• ABOUT THIS TASK
Take each line of the records below that contains the string "will" and copy it.

• EXTRACTED MATERIAL
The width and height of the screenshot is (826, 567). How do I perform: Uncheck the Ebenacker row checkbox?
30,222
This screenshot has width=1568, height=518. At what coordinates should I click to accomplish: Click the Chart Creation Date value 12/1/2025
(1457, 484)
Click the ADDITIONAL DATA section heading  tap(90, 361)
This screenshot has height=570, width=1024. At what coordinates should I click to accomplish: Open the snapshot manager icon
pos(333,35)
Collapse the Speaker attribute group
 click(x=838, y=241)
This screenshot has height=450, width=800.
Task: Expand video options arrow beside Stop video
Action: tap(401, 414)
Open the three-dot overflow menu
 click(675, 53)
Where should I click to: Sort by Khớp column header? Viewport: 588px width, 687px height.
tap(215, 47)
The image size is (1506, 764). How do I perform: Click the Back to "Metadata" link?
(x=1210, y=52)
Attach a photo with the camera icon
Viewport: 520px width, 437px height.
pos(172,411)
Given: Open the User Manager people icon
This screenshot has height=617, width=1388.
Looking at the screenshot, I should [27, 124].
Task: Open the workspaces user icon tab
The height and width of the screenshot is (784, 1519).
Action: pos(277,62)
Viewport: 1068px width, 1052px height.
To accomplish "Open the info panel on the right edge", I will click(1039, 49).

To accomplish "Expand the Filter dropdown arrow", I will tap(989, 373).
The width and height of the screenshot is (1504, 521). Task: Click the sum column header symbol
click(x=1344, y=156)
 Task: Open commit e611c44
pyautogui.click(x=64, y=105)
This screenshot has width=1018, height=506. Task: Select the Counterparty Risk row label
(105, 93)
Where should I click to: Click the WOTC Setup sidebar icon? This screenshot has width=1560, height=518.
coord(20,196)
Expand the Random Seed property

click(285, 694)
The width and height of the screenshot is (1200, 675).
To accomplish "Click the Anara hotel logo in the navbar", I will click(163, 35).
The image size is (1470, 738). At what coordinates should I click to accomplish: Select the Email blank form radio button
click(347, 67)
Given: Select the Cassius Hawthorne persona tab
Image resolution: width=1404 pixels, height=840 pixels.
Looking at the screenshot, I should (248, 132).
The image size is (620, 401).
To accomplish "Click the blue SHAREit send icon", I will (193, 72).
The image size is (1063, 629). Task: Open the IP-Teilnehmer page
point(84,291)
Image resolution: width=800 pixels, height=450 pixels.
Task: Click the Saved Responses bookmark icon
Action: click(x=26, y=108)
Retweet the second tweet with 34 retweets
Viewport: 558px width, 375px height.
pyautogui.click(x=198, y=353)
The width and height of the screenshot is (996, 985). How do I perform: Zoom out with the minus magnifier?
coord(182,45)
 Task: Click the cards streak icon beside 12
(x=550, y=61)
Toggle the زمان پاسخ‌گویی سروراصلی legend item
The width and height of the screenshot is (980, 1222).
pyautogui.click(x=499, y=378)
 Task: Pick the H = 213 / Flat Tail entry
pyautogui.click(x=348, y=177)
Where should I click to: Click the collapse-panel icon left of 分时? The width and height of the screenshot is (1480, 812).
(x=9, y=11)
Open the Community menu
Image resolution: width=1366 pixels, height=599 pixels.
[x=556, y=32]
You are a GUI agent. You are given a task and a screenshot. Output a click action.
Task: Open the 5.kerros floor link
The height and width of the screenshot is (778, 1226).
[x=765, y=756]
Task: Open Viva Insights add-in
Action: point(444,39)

• RESULT OF THIS EXERCISE
To accomplish "Open the info panel on the right edge", I will click(1039, 49).
To accomplish "Expand the Filter dropdown arrow", I will tap(989, 373).
To accomplish "Click the Anara hotel logo in the navbar", I will click(163, 35).
To accomplish "Click the blue SHAREit send icon", I will (193, 72).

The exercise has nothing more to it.